JEROME G. ROZEN, HIKMET ÖZBEK
American Museum Novitates 2004 (3443), 1-12, (2 June 2004) https://doi.org/10.1206/0003-0082(2004)443<0001:ISOTCB>2.0.CO;2
The fourth larval instar and pupa of Dioxys cincta are described and illustrated, and anatomical details of the first and last larval instar are interpreted from cast exuviae. The cocoon of this species is also described. The discovery of a hatched egg containing the first-instar exuviae indicates that the first instar remains mostly surrounded by the egg chorion. The second instar emerges through a hole in the thick dorsal surface of the chorion, presumably by chewing its way out. This discovery and the interpretation of the larval head anatomy of this species and that of D. pomonae Cockerell indicate that the genus has five larval instars.

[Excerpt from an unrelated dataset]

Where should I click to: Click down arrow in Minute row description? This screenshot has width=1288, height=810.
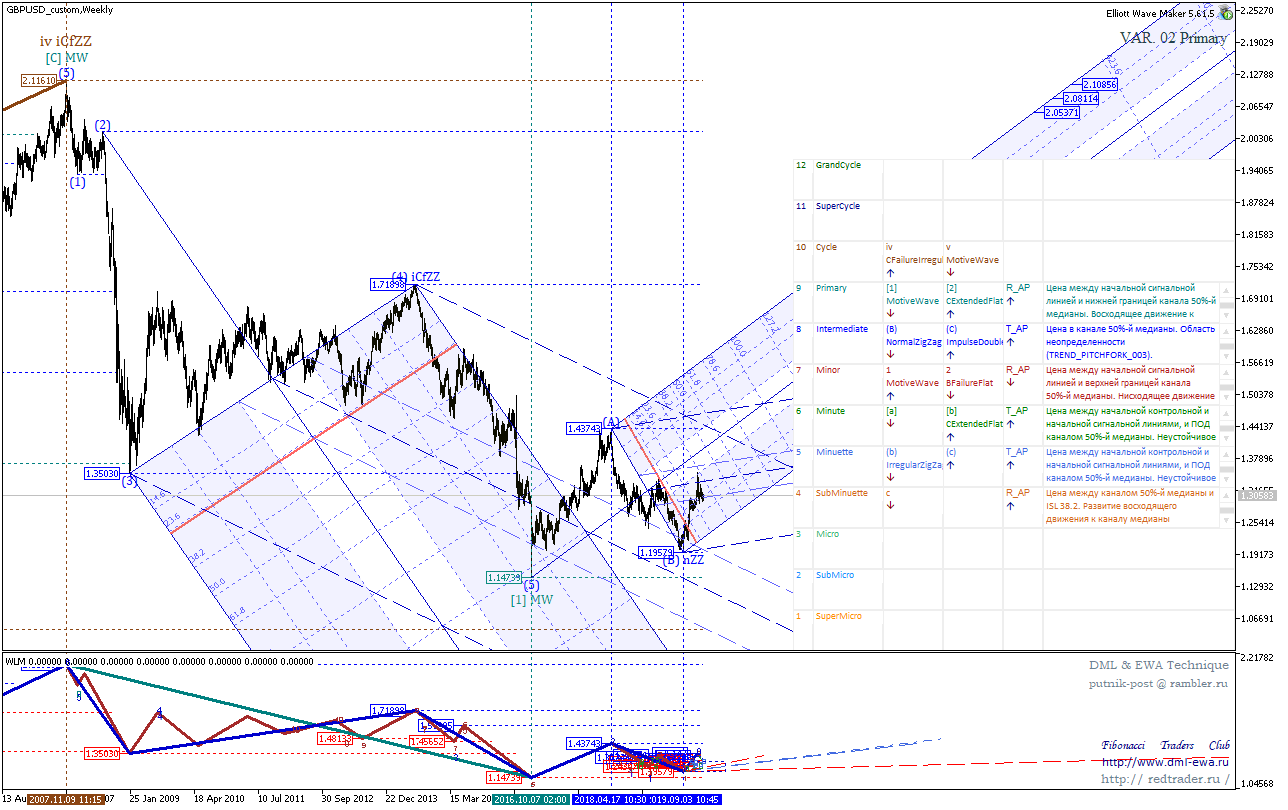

The second, third, and fourth instars are adapted to destroying the host egg or larva and any competing cleptoparasites. The fifth instar is not so adapted.
As with Dioxys, other cleptoparasitic Megachilidae tend to have a sequential series of instars modified for attacking immatures of hosts and competing cleptoparasites, although which instars are so adapted varies. This contrasts with the cleptoparasitic lineages of the Apidae in which only a single instar, usually the first, is hospicidal.